Friday, Feb. 26, 1965

Practice Makes Perfect

If I miss a day of practice, I can tell

a difference in my technique. If I miss

two days, my wife can also note it. If

I miss a week, even the public can tell.

--Ignace Jan Paderewski

The effects of practice and lack of practice are equally apparent among surgeons who operate inside the human heart, say Dr. Ben Eiseman and Dr. Frank C. Spencer of the University of Kentucky.

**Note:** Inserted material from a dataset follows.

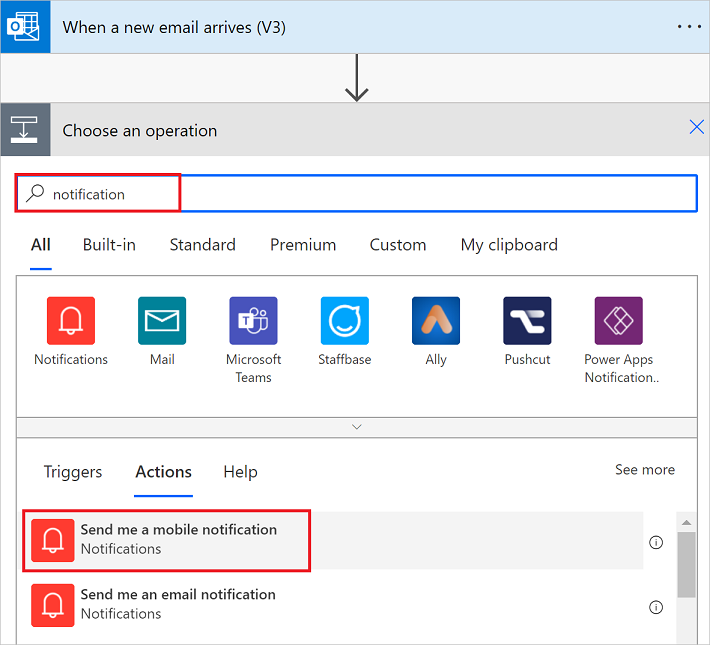Open the trigger's ellipsis menu
The height and width of the screenshot is (645, 710).
pyautogui.click(x=689, y=26)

In routine operations standardized by tradition, they say in Circulation (published by the American Heart Association), there is a "ritual of technique" so familiar that "even the occasional surgeon can dabble as an amateur with some safety for his patient." Not so in open-heart surgery.

A study done under the guidance of Johns Hopkins' famed Pediatrician Helen B. Taussig, report the Kentucky doctors, showed that no fewer than 327 (out of 7,000) U.S. hospitals claimed in 1961 to have all the facilities--including a heart-lung machine--for doing open-heart surgery. In that year, 37 of the hospitals reported that their equipment had never been used: not a single open-heart operation. In 97 hospitals where there had been operations, the total was fewer than ten; in 117 there had been from ten to 50. In only 56 medical centers were open-heart surgeons operating often enough to fulfill Paderewski's call for an absolute minimum of weekly practice. The results can be read in the death rate. One of the greatest U.S. surgeons, who operates at least once a week and on many of the world's toughest cases, has a death rate below 5%. Twelve surgeons who were technically qualified but lacked practice had a 30% death rate with less difficult cases, and one of this group lost every patient.

Far simpler than open-heart surgery is closure of a patent ductus arteriosus, the shunt that connects the aorta with the pulmonary artery in unborn infants. Normally, the duct closes automatically soon after birth. When it does not, the situation can be remedied either by tying the vessel shut or by cutting it and closing the ends. In major medical centers, mortality from these operations is near zero. But 777 hospitals offer to do them, and 232 hospitals have admitted a death rate of 3.6% from the first type of operation and 9.6% from the second.

Not only does delicate and dangerous surgery inside and around the heart, especially in infants, demand exquisite skill in the chief surgeon: he must have equally skilled helpers, and they all need as much practice as he does. "Open-heart surgery," say Dr. Eiseman and Dr. Spencer, "unfortunately has a totally undeserved role as a professional status symbol." It is no field, they add, "for those who follow the fads." In recognition of the problem, cardiologists in smaller cities are beginning to refer more of their patients to the busy surgeons in the big centers.